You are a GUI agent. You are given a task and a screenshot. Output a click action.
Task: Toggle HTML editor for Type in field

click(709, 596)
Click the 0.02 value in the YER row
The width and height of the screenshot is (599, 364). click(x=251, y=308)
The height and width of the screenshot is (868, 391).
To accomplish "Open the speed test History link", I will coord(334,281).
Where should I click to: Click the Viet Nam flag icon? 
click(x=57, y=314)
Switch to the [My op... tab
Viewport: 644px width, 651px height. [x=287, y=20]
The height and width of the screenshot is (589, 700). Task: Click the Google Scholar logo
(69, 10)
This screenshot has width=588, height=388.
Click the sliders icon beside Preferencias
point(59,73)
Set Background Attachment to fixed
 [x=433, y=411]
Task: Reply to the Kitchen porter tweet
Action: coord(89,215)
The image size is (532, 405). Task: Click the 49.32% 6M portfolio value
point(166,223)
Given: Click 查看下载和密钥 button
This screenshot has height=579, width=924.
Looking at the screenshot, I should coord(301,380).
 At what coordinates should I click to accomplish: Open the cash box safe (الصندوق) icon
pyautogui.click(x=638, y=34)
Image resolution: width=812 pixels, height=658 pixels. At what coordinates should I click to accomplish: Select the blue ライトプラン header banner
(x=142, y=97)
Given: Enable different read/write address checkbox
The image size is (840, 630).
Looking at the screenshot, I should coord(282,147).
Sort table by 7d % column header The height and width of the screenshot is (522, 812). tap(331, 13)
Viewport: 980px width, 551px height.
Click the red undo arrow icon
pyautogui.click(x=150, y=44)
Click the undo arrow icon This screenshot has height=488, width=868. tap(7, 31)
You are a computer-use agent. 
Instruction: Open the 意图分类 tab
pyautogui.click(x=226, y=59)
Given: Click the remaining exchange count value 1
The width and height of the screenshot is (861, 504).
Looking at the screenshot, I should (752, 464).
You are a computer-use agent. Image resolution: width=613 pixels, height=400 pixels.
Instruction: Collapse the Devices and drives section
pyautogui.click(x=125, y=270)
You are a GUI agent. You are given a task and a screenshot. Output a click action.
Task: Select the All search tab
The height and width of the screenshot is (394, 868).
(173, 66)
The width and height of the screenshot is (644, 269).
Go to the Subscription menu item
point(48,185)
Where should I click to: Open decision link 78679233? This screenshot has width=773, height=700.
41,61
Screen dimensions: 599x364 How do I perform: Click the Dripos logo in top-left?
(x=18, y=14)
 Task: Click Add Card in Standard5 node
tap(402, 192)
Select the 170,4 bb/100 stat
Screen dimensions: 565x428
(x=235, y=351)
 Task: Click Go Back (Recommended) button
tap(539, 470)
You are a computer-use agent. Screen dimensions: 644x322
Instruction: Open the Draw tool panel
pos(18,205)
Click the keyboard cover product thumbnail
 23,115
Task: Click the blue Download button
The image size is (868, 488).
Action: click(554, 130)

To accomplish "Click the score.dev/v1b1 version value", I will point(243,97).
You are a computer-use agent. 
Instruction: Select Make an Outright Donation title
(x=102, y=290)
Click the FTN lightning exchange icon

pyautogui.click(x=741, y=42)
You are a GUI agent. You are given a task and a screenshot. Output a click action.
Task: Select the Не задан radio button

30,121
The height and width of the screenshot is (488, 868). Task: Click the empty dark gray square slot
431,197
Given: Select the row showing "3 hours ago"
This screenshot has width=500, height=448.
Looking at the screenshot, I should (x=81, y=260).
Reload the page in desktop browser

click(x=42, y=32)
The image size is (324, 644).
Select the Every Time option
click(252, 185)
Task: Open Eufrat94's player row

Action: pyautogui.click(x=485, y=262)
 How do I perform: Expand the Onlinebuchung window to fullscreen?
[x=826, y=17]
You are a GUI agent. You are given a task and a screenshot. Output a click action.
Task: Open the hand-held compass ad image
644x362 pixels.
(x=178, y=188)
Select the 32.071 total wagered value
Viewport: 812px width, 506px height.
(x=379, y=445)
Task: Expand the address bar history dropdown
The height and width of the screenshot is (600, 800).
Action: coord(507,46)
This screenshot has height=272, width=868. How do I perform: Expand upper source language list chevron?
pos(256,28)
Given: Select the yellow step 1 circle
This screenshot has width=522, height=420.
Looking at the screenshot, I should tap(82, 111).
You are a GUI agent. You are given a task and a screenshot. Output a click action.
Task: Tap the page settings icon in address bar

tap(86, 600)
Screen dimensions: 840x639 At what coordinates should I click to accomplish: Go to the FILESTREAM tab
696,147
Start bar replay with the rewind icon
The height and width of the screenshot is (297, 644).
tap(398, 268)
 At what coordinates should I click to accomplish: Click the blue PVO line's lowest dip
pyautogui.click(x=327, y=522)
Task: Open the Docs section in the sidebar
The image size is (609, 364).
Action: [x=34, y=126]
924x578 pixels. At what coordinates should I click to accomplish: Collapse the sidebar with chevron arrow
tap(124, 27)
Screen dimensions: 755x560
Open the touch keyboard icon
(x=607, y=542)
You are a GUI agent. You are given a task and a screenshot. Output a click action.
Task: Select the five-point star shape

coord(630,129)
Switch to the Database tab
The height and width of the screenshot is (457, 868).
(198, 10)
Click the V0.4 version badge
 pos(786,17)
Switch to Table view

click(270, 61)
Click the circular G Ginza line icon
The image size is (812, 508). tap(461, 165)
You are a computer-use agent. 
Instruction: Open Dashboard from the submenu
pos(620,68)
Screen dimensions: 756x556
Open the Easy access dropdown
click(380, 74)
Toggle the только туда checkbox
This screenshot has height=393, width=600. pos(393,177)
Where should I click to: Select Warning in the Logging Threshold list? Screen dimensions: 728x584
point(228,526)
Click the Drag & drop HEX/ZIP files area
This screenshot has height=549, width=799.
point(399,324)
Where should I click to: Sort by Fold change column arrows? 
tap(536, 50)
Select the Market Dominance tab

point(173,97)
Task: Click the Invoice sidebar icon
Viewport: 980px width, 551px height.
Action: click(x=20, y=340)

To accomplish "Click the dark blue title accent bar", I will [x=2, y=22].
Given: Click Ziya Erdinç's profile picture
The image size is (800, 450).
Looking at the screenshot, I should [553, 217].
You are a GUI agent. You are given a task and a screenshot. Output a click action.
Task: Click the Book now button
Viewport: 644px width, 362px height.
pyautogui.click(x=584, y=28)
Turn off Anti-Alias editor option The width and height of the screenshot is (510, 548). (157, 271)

====================

Could you quote every one of the records above word for word, without changing anything?

Response to the exercise ▸
You are a GUI agent. You are given a task and a screenshot. Output a click action.
Task: Toggle HTML editor for Type in field

click(709, 596)
Click the 0.02 value in the YER row
The width and height of the screenshot is (599, 364). click(x=251, y=308)
The height and width of the screenshot is (868, 391).
To accomplish "Open the speed test History link", I will coord(334,281).
Where should I click to: Click the Viet Nam flag icon? 
click(x=57, y=314)
Switch to the [My op... tab
Viewport: 644px width, 651px height. [x=287, y=20]
The height and width of the screenshot is (589, 700). Task: Click the Google Scholar logo
(69, 10)
This screenshot has width=588, height=388.
Click the sliders icon beside Preferencias
point(59,73)
Set Background Attachment to fixed
 [x=433, y=411]
Task: Reply to the Kitchen porter tweet
Action: coord(89,215)
The image size is (532, 405). Task: Click the 49.32% 6M portfolio value
point(166,223)
Given: Click 查看下载和密钥 button
This screenshot has height=579, width=924.
Looking at the screenshot, I should coord(301,380).
 At what coordinates should I click to accomplish: Open the cash box safe (الصندوق) icon
pyautogui.click(x=638, y=34)
Image resolution: width=812 pixels, height=658 pixels. At what coordinates should I click to accomplish: Select the blue ライトプラン header banner
(x=142, y=97)
Given: Enable different read/write address checkbox
The image size is (840, 630).
Looking at the screenshot, I should coord(282,147).
Sort table by 7d % column header The height and width of the screenshot is (522, 812). tap(331, 13)
Viewport: 980px width, 551px height.
Click the red undo arrow icon
pyautogui.click(x=150, y=44)
Click the undo arrow icon This screenshot has height=488, width=868. tap(7, 31)
You are a computer-use agent. 
Instruction: Open the 意图分类 tab
pyautogui.click(x=226, y=59)
Given: Click the remaining exchange count value 1
The width and height of the screenshot is (861, 504).
Looking at the screenshot, I should (752, 464).
You are a computer-use agent. Image resolution: width=613 pixels, height=400 pixels.
Instruction: Collapse the Devices and drives section
pyautogui.click(x=125, y=270)
You are a GUI agent. You are given a task and a screenshot. Output a click action.
Task: Select the All search tab
The height and width of the screenshot is (394, 868).
(173, 66)
The width and height of the screenshot is (644, 269).
Go to the Subscription menu item
point(48,185)
Where should I click to: Open decision link 78679233? This screenshot has width=773, height=700.
41,61
Screen dimensions: 599x364 How do I perform: Click the Dripos logo in top-left?
(x=18, y=14)
 Task: Click Add Card in Standard5 node
tap(402, 192)
Select the 170,4 bb/100 stat
Screen dimensions: 565x428
(x=235, y=351)
 Task: Click Go Back (Recommended) button
tap(539, 470)
You are a computer-use agent. Screen dimensions: 644x322
Instruction: Open the Draw tool panel
pos(18,205)
Click the keyboard cover product thumbnail
 23,115
Task: Click the blue Download button
The image size is (868, 488).
Action: click(554, 130)

To accomplish "Click the score.dev/v1b1 version value", I will point(243,97).
You are a computer-use agent. 
Instruction: Select Make an Outright Donation title
(x=102, y=290)
Click the FTN lightning exchange icon

pyautogui.click(x=741, y=42)
You are a GUI agent. You are given a task and a screenshot. Output a click action.
Task: Select the Не задан radio button

30,121
The height and width of the screenshot is (488, 868). Task: Click the empty dark gray square slot
431,197
Given: Select the row showing "3 hours ago"
This screenshot has width=500, height=448.
Looking at the screenshot, I should (x=81, y=260).
Reload the page in desktop browser

click(x=42, y=32)
The image size is (324, 644).
Select the Every Time option
click(252, 185)
Task: Open Eufrat94's player row

Action: pyautogui.click(x=485, y=262)
 How do I perform: Expand the Onlinebuchung window to fullscreen?
[x=826, y=17]
You are a GUI agent. You are given a task and a screenshot. Output a click action.
Task: Open the hand-held compass ad image
644x362 pixels.
(x=178, y=188)
Select the 32.071 total wagered value
Viewport: 812px width, 506px height.
(x=379, y=445)
Task: Expand the address bar history dropdown
The height and width of the screenshot is (600, 800).
Action: coord(507,46)
This screenshot has height=272, width=868. How do I perform: Expand upper source language list chevron?
pos(256,28)
Given: Select the yellow step 1 circle
This screenshot has width=522, height=420.
Looking at the screenshot, I should tap(82, 111).
You are a GUI agent. You are given a task and a screenshot. Output a click action.
Task: Tap the page settings icon in address bar

tap(86, 600)
Screen dimensions: 840x639 At what coordinates should I click to accomplish: Go to the FILESTREAM tab
696,147
Start bar replay with the rewind icon
The height and width of the screenshot is (297, 644).
tap(398, 268)
 At what coordinates should I click to accomplish: Click the blue PVO line's lowest dip
pyautogui.click(x=327, y=522)
Task: Open the Docs section in the sidebar
The image size is (609, 364).
Action: [x=34, y=126]
924x578 pixels. At what coordinates should I click to accomplish: Collapse the sidebar with chevron arrow
tap(124, 27)
Screen dimensions: 755x560
Open the touch keyboard icon
(x=607, y=542)
You are a GUI agent. You are given a task and a screenshot. Output a click action.
Task: Select the five-point star shape

coord(630,129)
Switch to the Database tab
The height and width of the screenshot is (457, 868).
(198, 10)
Click the V0.4 version badge
 pos(786,17)
Switch to Table view

click(270, 61)
Click the circular G Ginza line icon
The image size is (812, 508). tap(461, 165)
You are a computer-use agent. 
Instruction: Open Dashboard from the submenu
pos(620,68)
Screen dimensions: 756x556
Open the Easy access dropdown
click(380, 74)
Toggle the только туда checkbox
This screenshot has height=393, width=600. pos(393,177)
Where should I click to: Select Warning in the Logging Threshold list? Screen dimensions: 728x584
point(228,526)
Click the Drag & drop HEX/ZIP files area
This screenshot has height=549, width=799.
point(399,324)
Where should I click to: Sort by Fold change column arrows? 
tap(536, 50)
Select the Market Dominance tab

point(173,97)
Task: Click the Invoice sidebar icon
Viewport: 980px width, 551px height.
Action: click(x=20, y=340)

To accomplish "Click the dark blue title accent bar", I will [x=2, y=22].
Given: Click Ziya Erdinç's profile picture
The image size is (800, 450).
Looking at the screenshot, I should [553, 217].
You are a GUI agent. You are given a task and a screenshot. Output a click action.
Task: Click the Book now button
Viewport: 644px width, 362px height.
pyautogui.click(x=584, y=28)
Turn off Anti-Alias editor option The width and height of the screenshot is (510, 548). (157, 271)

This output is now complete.